La Chronique Agora

Allez comprendre

** Nous avons envisagé de ne pas revenir.

* Tout contre les Andes, des viticulteurs comme notre voisin de palier, Donald Hess, font certains des meilleurs vins au monde. Le palier en question est assez loin — à environ 40 minutes en voiture. Mais ça en vaut la peine. Non seulement vous pouvez refaire vos réserves de vin, mais Hess fait également tourner un excellent restaurant.

* Plus tard, une fois revenu chez nous, nous nous sommes assis devant la cheminée et avons somnolé.

* Peut-être était-ce le manque d’oxygène (il faut quelques jours pour s’habituer à l’altitude), ou peut-être était-ce le vin de Donald Hess… quelle qu’en soit la cause, nous sommes parti dans un tel état de relaxation que Juanita, qui s’occupe de la cuisine, a pensé qu’il fallait s’inquiéter.

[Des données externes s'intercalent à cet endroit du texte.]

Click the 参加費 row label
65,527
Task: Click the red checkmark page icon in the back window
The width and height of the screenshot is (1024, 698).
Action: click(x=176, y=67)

* "Señor Bonner ?" a-t-elle demandé.

* Voyant que nous nous réveillions facilement, elle a été rassurée, et nous a offert une tasse de thé — du mate, bien entendu. Nous l’avons bu, ajouté quelques bûches sur le feu… et nous sommes rendormi.

* Le lendemain matin, nous sommes monté à cheval et sommes parti dans une petite vallée à environ deux heures à l’est.

* "C’est là que je suis né", déclara Jorge, montrant ce qui semblait être un tas de briques d’adobe délabré. Jorge, âgé de 54 ans, avait un sourire si large que nous nous sommes demandé quelle avait été son enfance.

* "J’ai vécu là jusqu’à mes 17 ans. Ensuite, on a déménagé dans la vallée".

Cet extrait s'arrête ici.